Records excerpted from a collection

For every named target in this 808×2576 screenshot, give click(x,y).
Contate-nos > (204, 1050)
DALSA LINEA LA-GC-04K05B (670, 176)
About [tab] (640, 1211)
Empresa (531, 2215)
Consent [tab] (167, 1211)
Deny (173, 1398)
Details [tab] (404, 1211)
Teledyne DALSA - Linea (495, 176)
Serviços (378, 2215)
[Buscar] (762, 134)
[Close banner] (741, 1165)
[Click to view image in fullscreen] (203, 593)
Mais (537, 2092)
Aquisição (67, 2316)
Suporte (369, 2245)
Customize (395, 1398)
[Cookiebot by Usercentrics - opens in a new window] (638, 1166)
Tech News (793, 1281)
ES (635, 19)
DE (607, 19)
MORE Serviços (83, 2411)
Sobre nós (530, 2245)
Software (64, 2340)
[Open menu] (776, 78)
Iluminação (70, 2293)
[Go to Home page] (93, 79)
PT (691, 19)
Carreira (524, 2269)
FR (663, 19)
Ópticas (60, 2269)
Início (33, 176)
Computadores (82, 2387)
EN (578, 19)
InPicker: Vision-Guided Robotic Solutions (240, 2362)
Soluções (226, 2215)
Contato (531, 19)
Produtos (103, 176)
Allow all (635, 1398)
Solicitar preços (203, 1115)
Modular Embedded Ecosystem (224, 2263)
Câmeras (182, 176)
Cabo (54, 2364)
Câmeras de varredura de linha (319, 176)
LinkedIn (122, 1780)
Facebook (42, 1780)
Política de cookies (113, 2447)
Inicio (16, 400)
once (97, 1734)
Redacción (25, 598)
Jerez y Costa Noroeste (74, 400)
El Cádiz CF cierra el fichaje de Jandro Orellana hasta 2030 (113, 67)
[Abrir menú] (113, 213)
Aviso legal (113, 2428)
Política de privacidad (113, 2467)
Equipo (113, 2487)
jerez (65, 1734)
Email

■ **Task objective**:
The response should be an exact copy of the lines from the one with "Redacción (25, 598)" through the end of the data, with no other text.

■ **Result**:
Redacción (25, 598)
Jerez y Costa Noroeste (74, 400)
El Cádiz CF cierra el fichaje de Jandro Orellana hasta 2030 (113, 67)
[Abrir menú] (113, 213)
Aviso legal (113, 2428)
Política de privacidad (113, 2467)
Equipo (113, 2487)
jerez (65, 1734)
Email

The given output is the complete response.